RECORDS FOR THE EXERCISE:
+ + + + +

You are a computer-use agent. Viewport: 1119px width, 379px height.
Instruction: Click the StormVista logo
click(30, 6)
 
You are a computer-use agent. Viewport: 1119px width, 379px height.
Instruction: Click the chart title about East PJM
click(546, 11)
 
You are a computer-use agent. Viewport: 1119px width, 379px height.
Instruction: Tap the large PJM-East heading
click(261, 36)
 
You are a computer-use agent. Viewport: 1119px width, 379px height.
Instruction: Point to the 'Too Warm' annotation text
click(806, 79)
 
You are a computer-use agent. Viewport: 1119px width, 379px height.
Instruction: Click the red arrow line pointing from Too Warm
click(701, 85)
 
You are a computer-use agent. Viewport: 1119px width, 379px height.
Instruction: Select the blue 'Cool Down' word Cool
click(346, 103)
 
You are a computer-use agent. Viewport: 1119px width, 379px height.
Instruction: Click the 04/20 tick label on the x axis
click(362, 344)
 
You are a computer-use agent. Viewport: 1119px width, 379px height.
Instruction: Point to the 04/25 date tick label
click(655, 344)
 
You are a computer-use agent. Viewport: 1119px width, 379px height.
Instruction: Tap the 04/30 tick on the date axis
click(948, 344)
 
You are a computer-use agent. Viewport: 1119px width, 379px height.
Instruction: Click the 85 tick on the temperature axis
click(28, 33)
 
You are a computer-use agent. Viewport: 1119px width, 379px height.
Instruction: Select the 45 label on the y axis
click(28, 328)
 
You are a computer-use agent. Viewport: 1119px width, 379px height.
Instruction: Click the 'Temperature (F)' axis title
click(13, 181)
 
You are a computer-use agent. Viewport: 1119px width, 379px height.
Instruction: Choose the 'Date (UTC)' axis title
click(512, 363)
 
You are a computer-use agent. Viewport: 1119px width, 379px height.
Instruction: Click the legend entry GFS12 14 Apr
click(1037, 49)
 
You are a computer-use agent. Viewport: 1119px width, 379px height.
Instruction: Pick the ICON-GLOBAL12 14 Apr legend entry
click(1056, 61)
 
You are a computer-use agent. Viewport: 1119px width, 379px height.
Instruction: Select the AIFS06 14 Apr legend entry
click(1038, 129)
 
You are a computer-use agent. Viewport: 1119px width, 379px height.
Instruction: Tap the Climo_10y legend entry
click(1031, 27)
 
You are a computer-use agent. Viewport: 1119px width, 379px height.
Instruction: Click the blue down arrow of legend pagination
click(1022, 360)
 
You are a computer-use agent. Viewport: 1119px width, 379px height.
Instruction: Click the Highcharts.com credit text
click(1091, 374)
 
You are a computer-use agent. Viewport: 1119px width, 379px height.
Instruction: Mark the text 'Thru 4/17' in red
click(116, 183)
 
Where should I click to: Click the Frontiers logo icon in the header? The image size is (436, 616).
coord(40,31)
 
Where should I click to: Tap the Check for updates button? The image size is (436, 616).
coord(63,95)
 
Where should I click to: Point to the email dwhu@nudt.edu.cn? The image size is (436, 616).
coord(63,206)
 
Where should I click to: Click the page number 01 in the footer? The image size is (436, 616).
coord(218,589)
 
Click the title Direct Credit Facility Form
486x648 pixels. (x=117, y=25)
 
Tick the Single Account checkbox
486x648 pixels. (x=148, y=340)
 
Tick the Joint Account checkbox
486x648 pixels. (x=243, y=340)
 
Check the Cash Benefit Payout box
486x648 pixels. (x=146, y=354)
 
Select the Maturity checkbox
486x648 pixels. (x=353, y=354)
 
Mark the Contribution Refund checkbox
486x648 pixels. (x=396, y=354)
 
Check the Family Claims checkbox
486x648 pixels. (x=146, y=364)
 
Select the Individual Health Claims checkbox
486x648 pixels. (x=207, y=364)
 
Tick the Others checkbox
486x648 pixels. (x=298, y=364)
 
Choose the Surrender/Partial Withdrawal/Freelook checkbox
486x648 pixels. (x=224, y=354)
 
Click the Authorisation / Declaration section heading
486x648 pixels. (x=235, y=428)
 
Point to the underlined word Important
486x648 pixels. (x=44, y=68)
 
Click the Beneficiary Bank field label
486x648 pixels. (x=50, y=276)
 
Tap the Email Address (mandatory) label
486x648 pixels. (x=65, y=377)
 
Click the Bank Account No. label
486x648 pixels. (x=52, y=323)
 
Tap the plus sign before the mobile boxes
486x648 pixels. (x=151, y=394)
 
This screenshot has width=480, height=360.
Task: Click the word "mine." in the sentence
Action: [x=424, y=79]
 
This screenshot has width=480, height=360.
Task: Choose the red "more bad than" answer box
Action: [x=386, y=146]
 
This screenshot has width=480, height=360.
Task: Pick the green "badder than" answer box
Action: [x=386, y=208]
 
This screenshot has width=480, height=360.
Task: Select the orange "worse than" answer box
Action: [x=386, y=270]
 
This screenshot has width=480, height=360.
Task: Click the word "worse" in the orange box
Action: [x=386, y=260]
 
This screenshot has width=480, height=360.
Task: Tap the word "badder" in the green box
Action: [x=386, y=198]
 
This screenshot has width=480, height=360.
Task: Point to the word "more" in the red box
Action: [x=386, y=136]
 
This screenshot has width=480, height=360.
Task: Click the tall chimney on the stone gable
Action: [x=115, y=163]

+ + + + +

Count how many lines in the entries above contain the string "label". Reply with the number alone.

6